Para o McKinsey Global Institute, a principal chave para o sucesso futuro das empresas residirá na oferta contínua de opções de aprendizagem e no instilar de uma cultura de aprendizagem para a vida em toda a organização. Na pesquisa efectuada, esta mudança cultural foi eleita pelas empresas como a mais necessária para desenvolver a força de trabalho do futuro.
Em consonância com a Gallup, também o MGI alerta para uma alteração nas estruturas organizacionais. Mais de um em cada cinco respondentes afirma que a introdução de formas de trabalho mais ágeis será uma mudança organizacional de elevada prioridade, com uma proporção similar a descrever a colaboração interfuncional como uma chave por excelência para abrir caminho para o futuro. Ao contrário das hierarquias tradicionais, as quais são particularmente desenhadas para a estabilidade, as organizações ágeis acrescentam à estabilidade um grande dinamismo, sendo constituídas por uma rede de equipas, as quais aprendem de forma rápida e estão habituadas a ciclos de decisões céleres.
A alteração da alocação de actividades é outra das tendências assinalada no estudo do MGI. Ou seja, esta alteração irá permitir que as empresas façam uma utilização mais eficaz dos diferentes níveis de qualificações existentes no seu ecossistema laboral. No estudo, 40% das empresas inquiridas descreveram-se a si mesmas, e com a ajuda da automação e da IA, como adoptantes entusiastas da possibilidade de funções que são actualmente executadas por trabalhadores de competências elevadas poderem ser “transferidas” para os empregados com capacidades mais baixas. Esta tendência não só irá libertar os que gozam de mais talento aumentando a eficácia da organização, como poderá criar um conjunto novo de “trabalhadores com competências médias”.
Também em concordância com o estudo da Gallup, muito mais trabalho será executado por freelancers e outros trabalhadores independentes, uma mudança que irá estimular a “gig economy” e a economia da partilha. No inquérito realizado pelo MGI, uma maior e mais diversificada utilização de vários tipos de freelancers e de trabalhadores temporários é eleita como uma das principais mudanças organizacionais, com 61% dos respondentes a afirmarem que esperam contratar mais trabalhadores temporários.

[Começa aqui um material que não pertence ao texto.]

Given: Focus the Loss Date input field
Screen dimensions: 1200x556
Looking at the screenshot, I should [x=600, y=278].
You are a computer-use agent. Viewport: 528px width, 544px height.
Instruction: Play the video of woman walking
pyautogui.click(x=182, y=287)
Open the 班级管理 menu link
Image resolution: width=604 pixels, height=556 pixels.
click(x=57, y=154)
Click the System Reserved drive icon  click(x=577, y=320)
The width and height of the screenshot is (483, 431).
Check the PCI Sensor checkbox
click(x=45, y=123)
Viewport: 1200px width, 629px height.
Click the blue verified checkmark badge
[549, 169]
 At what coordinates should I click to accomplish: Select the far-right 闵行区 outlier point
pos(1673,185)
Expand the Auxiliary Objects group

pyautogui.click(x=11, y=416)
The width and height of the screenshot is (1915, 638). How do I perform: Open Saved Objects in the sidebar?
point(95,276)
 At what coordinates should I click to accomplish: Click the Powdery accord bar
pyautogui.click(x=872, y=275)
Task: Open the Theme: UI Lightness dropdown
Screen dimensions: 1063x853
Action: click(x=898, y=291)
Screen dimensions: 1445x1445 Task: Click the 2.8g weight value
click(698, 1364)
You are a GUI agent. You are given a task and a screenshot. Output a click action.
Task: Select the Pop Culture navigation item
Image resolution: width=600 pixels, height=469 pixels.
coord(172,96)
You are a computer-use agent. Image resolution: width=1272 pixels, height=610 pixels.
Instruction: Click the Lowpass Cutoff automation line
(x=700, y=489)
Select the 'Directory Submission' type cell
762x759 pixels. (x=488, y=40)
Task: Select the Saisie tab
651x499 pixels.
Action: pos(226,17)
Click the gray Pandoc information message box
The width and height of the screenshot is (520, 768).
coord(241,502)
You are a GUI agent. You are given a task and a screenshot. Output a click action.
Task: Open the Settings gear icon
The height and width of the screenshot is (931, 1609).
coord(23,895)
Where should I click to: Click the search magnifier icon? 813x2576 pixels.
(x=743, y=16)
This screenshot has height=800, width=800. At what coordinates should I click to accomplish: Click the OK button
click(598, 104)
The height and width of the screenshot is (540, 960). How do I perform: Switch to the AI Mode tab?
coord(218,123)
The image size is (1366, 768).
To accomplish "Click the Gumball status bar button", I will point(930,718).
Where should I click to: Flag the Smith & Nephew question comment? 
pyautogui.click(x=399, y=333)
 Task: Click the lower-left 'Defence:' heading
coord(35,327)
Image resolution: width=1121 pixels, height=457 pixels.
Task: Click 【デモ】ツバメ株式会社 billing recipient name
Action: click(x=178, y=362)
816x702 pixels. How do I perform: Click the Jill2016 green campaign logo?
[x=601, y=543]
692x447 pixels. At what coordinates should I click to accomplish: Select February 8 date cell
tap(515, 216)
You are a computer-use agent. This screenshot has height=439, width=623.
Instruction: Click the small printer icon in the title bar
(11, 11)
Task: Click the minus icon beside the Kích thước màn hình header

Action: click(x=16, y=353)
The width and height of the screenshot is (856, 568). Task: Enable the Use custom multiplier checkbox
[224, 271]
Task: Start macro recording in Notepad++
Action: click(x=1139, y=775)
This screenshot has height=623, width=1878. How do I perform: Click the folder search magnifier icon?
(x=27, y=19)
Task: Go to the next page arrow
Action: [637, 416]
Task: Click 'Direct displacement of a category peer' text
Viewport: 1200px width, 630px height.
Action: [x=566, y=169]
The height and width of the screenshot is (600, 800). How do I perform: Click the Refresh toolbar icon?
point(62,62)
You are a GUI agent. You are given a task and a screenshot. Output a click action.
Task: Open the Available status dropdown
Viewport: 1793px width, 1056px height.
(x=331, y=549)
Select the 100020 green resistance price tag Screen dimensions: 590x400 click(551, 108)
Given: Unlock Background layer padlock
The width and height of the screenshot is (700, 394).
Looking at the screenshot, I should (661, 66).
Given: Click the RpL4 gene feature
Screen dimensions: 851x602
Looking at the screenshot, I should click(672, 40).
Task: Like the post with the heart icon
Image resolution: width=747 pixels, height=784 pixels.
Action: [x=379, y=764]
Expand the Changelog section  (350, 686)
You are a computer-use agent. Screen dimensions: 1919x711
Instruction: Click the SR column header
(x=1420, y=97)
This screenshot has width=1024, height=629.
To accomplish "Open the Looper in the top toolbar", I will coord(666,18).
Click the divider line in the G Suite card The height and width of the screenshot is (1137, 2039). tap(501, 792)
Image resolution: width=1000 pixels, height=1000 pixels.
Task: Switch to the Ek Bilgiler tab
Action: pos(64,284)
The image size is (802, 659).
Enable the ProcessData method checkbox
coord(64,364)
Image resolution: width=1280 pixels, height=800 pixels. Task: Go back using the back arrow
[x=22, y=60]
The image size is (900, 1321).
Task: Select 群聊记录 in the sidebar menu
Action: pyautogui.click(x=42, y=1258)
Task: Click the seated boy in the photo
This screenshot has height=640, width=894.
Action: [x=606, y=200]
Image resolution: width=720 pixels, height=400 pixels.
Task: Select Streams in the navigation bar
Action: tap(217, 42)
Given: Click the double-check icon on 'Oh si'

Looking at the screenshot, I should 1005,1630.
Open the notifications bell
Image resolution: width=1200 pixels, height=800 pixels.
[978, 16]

Por último, o inquérito realizado também demonstra que 19% dos respondentes afirmaram que os executivos de topo com quem trabalham carecem de compreensão e conhecimento suficientes das novas tecnologias para poderem levar a bom porto a liderança de uma empresa que irá adoptar progressivamente a automação e a inteligência artificial. Adicionalmente, também os Recursos Humanos precisarão de mudar à medida que a tecnologia for alterando significativamente a forma como as organizações funcionam, em conjunto com a dimensão e a natureza da força laboral. Uma quase maioria dos líderes de negócios (88%) afirmou acreditar que as funções dos Recursos Humanos terão de se adaptar a esta nova era pelo menos de forma moderada.